◆ **STATED EXERCISE A**
Rewrite the part of the court opinion excerpt that opens with the words containing "By contrast, the" and closes with "(9th Cir.1994) (same).", putting "round trips" in place of "turn-around trips".

By contrast, the cases cited by the government regarding turn-around trips all feature suspects who, unlike Foreman, proffered inconsistent stories concerning their travels, making the short stays seem of dubious plausibility. See, e.g., McFarley, 991 F.2d at 1192 (noting that "over the course of the voluntary questioning [the suspects] provided inconsistent stories about details of their travel”); United States v. Mendez, 118 F.3d 1426, 1431 (10th Cir.1997) (inconsistent and contradictory accounts of the travels were at issue); United States v. Perez, 37 F.3d 510, 513 (9th Cir.1994) (same).
. I find it doubtful as to whether the government may now properly rely on this factor at all. As discussed above, in responding to the motion to suppress, the government never mentioned this factor as one leading to reasonable suspicion. Supra note 7. Instead, the government only proffered the air fresheners as a factor supporting the probable cause for the pretextual stop. Only in its Motion for Reconsideration of the district court’s suppression order did the government argue that the air fresheners were a factor supporting reasonable suspicion. See J.A. 124. Thus, the government’s ill-timed reliance on this factor is misplaced. See Wilson, 953 F.2d at 124 (noting that we would not consider a factor on appeal which had not been raised at the suppression hearing).

◆ **SOURCE MATERIAL**
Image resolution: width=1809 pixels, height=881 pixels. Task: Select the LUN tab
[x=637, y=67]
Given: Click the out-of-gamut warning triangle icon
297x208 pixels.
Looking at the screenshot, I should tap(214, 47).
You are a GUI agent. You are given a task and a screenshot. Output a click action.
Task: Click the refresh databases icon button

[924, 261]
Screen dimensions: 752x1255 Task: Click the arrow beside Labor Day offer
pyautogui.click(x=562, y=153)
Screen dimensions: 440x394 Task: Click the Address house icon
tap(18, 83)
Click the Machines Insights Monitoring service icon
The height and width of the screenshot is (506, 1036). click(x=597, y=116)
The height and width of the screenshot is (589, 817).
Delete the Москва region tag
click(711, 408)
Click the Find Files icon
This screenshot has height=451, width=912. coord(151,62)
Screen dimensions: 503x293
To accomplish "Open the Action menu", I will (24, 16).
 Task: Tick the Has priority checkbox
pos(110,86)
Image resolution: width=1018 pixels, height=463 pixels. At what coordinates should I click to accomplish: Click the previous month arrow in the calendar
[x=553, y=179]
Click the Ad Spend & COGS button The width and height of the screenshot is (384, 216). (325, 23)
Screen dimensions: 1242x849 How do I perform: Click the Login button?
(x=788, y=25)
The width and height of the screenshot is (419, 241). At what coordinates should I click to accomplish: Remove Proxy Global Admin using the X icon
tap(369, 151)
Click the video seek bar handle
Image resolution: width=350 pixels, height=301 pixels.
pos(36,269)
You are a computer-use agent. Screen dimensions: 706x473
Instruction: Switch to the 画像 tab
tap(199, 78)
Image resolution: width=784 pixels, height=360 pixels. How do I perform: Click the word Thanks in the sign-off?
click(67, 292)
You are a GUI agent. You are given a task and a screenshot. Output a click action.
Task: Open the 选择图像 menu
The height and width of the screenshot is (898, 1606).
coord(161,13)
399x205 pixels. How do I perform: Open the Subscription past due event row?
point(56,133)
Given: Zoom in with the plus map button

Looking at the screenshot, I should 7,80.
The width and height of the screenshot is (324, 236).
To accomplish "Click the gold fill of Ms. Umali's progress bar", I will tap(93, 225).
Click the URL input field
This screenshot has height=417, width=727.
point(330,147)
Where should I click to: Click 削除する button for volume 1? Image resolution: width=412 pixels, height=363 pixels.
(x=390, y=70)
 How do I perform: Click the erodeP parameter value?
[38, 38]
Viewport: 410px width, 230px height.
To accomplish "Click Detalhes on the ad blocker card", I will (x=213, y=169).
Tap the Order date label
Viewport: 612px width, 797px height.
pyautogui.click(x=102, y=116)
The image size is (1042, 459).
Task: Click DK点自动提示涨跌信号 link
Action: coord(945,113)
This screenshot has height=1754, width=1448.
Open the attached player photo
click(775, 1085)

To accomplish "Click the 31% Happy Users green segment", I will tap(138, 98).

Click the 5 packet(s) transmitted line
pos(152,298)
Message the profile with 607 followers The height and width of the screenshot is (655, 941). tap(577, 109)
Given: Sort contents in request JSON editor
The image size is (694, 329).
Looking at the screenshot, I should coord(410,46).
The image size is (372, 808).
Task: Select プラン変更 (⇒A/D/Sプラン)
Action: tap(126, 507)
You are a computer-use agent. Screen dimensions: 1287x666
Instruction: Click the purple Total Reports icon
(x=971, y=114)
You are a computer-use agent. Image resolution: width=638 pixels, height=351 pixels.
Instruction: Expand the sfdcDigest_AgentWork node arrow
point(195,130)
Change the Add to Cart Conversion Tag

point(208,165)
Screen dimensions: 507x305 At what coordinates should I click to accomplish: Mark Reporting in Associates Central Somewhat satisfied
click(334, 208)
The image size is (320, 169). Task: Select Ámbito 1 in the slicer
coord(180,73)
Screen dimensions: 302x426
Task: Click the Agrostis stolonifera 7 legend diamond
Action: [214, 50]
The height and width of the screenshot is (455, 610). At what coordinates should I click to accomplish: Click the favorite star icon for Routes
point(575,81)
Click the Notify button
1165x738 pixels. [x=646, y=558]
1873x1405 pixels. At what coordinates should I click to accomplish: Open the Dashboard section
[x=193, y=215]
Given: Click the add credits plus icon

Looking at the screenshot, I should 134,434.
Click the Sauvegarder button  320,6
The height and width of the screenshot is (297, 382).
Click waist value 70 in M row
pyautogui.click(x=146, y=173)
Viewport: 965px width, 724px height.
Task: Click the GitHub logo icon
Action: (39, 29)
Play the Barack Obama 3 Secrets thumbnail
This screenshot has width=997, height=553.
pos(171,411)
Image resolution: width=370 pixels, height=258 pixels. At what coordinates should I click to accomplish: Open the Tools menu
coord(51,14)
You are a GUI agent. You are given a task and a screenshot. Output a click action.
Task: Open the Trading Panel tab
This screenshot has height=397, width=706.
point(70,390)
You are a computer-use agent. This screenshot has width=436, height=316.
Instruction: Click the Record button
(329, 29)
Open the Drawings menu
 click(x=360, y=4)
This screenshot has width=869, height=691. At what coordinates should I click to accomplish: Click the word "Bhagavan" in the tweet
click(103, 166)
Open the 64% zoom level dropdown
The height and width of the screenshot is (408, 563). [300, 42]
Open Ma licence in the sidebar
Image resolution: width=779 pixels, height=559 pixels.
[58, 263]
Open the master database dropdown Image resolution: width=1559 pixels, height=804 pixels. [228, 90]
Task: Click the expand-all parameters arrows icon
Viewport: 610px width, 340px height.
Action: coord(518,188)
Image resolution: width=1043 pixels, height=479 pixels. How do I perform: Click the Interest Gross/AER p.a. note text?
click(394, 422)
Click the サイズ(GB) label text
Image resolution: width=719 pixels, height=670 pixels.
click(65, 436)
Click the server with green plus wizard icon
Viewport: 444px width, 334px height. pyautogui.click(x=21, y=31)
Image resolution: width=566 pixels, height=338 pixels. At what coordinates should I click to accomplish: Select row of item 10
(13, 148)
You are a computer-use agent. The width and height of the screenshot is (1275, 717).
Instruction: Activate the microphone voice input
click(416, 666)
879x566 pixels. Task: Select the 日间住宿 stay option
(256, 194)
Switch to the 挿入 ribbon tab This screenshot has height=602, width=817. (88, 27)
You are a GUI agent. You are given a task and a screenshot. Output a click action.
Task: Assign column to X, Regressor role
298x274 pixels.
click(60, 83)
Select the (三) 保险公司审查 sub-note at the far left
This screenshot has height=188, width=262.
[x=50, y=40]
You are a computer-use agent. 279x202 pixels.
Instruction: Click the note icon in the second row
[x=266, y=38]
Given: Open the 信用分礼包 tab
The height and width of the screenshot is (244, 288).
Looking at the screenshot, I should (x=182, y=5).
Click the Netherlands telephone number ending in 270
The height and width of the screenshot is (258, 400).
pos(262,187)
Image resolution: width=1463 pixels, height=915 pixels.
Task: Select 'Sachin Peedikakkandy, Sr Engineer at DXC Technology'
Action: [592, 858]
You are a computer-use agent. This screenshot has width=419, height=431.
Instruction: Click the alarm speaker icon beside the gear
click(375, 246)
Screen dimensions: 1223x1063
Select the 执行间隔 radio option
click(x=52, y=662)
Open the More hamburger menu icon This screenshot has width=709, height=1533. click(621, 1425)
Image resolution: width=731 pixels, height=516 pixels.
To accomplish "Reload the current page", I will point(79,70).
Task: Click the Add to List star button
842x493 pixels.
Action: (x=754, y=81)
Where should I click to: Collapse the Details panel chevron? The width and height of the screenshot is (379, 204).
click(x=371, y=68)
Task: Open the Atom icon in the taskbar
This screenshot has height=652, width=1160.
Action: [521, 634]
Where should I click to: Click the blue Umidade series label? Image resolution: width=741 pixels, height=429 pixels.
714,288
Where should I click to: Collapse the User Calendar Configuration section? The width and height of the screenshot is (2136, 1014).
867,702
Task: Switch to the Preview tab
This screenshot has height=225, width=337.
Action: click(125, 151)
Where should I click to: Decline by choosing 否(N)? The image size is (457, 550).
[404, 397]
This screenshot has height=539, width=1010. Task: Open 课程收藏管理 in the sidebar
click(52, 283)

◆ **STATED EXERCISE B**
From the listing, copy out word for word the part that opens with the line containing "Screen dimensions: 1223x1063" and closes with the line containing "Action: [521, 634]", including both of those lines.

◆ **EXERCISE RESULT A**
By contrast, the cases cited by the government regarding round trips all feature suspects who, unlike Foreman, proffered inconsistent stories concerning their travels, making the short stays seem of dubious plausibility. See, e.g., McFarley, 991 F.2d at 1192 (noting that "over the course of the voluntary questioning [the suspects] provided inconsistent stories about details of their travel”); United States v. Mendez, 118 F.3d 1426, 1431 (10th Cir.1997) (inconsistent and contradictory accounts of the travels were at issue); United States v. Perez, 37 F.3d 510, 513 (9th Cir.1994) (same).

◆ **EXERCISE RESULT B**
Screen dimensions: 1223x1063
Select the 执行间隔 radio option
click(x=52, y=662)
Open the More hamburger menu icon This screenshot has width=709, height=1533. click(621, 1425)
Image resolution: width=731 pixels, height=516 pixels.
To accomplish "Reload the current page", I will point(79,70).
Task: Click the Add to List star button
842x493 pixels.
Action: (x=754, y=81)
Where should I click to: Collapse the Details panel chevron? The width and height of the screenshot is (379, 204).
click(x=371, y=68)
Task: Open the Atom icon in the taskbar
This screenshot has height=652, width=1160.
Action: [521, 634]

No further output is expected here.